You can get the library from Hackage or browse the source, including a test program. You can also use this code as a template for including a similar lock in your own Haskell project.

The C code

On the C side, we declare a global variable and a function to read that variable.

static void* global = 0;

void* hs_globalzmlock_get_global(void) {
    return global;
}

To avoid name clashes, I gave this function a long name based on the z-encoding of my package's name. The variable named global will not conflict with another compilation unit, because it's declared static.

Another C function will set this variable, if it was previously 0. Two threads might execute this code concurrently, so we use a GCC built-in for atomic memory access.

int hs_globalzmlock_set_global(void* new_global) {
    void* old = __sync_val_compare_and_swap(&global, 0, new_global);
    return (old == 0);
}

If old is not 0, then someone has already set global, and our assignment was dropped. We report this condition to the caller.

Foreign imports

On the Haskell side, we import these C functions.

foreign import ccall unsafe "hs_globalzmlock_get_global"
    c_get_global :: IO (Ptr ())

foreign import ccall "hs_globalzmlock_set_global"
    c_set_global :: Ptr () -> IO CInt

The unsafe import of c_get_global demands justification. This wrinkle arises from the fact that GHC runs many Haskell threads on the same OS thread. A long-running foreign call from that OS thread might block unrelated Haskell code. GHC prevents this by moving the foreign call and/or other Haskell threads to a different OS thread. This adds latency to the foreign call — about 100 nanoseconds in my tests.

In most cases a 100 ns overhead is negligible. But it matters for functions which are guaranteed to return in a very short amount of time. And blocking other Haskell threads during such a short call is fine. Marking the import unsafe tells GHC to ignore the blocking concern, and generate a direct C function call.

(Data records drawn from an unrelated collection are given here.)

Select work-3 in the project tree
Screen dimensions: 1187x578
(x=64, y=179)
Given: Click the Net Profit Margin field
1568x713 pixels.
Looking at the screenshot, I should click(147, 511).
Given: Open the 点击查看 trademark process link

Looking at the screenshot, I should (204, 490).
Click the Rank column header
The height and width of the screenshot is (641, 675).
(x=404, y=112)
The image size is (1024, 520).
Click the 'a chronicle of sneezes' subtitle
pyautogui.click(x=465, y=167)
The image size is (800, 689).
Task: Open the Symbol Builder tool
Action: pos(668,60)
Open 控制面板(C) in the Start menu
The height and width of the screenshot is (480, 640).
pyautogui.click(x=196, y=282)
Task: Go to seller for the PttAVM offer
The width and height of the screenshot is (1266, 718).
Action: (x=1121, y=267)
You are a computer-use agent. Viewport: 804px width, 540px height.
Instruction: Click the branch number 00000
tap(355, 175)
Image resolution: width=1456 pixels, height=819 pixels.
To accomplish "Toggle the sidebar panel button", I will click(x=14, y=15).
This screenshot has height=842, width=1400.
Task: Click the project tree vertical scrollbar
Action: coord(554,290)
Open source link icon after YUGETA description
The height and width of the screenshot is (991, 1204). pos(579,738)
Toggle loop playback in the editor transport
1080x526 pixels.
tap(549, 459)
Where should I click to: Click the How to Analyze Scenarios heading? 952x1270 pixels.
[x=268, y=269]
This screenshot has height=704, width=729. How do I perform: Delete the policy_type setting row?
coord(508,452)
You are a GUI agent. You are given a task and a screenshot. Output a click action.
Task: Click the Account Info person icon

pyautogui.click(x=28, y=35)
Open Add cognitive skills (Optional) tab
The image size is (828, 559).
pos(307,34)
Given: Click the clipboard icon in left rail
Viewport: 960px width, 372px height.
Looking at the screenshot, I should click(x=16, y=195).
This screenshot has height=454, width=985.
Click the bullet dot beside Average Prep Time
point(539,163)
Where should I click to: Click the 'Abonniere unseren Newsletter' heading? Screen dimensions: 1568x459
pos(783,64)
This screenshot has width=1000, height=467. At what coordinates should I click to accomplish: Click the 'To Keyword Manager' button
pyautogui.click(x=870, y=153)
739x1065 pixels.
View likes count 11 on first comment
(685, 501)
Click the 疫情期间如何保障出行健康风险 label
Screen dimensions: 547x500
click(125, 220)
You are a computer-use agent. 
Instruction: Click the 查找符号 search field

Our function c_get_global is a good use case for unsafe, because it simply returns a global variable. In my tests, adding unsafe decreased the overall latency of locking by about 50%. We cannot use unsafe with c_set_global because, in the worst case, GCC implements atomic operations with blocking library functions. That's okay because c_set_global will only be called a few times anyway.

The Haskell code

Now we have access to a C global of type void*, and we want to store a Haskell value of type MVar (). The StablePtr module is just what we need. A StablePtr is a reference to some Haskell expression, which can be converted to Ptr (), aka void*. There is no guarantee about this Ptr () value, except that it can be converted back to the original StablePtr.

Here's how we store an MVar:

set :: IO ()
set = do
    mv  <- newMVar ()
    ptr <- newStablePtr mv
    ret <- c_set_global (castStablePtrToPtr ptr)
    when (ret == 0) $
        freeStablePtr ptr

It's fine for two threads to enter set concurrently. In one thread, the assignment will be dropped, and c_set_global will return 0. In that case we free the unused StablePtr, and the MVar will eventually be garbage-collected. StablePtrs must be freed manually, because the GHC garbage collector can't tell if some C code has stashed away the corresponding void*.

Now we can retrieve the MVar, or create it if necessary.

get :: IO (MVar ())
get = do
    p <- c_get_global
    if p == nullPtr
        then set >> get
        else deRefStablePtr (castPtrToStablePtr p)

In the common path, we do an unsynchronized read on the global variable. Only if the variable appears to contain NULL do we allocate an MVar, perform a synchronized compare-and-swap, etc. This keeps overhead low, and makes this library suitable for fine-grained locking.

All that's left is the user-visible locking interface:

lock :: IO a -> IO a
lock act = get >>= flip withMVar (const act)

Inspecting the machine code

Just for fun, let's see how GCC implements __sync_val_compare_and_swap on the AMD64 architecture.

$ objdump -d dist/build/cbits/global.o
...
0000000000000010 <hs_globalzmlock_set_global>:
  10:   31 c0                   xor    %eax,%eax
  12:   f0 48 0f b1 3d 00 00    lock cmpxchg %rdi,0x0(%rip)
  19:   00 00
....

This lock cmpxchg is the same instruction used by the GHC runtime system for its own atomic compare-and-swap. The offset on the operand 0x0(%rip) will be relocated to point at global.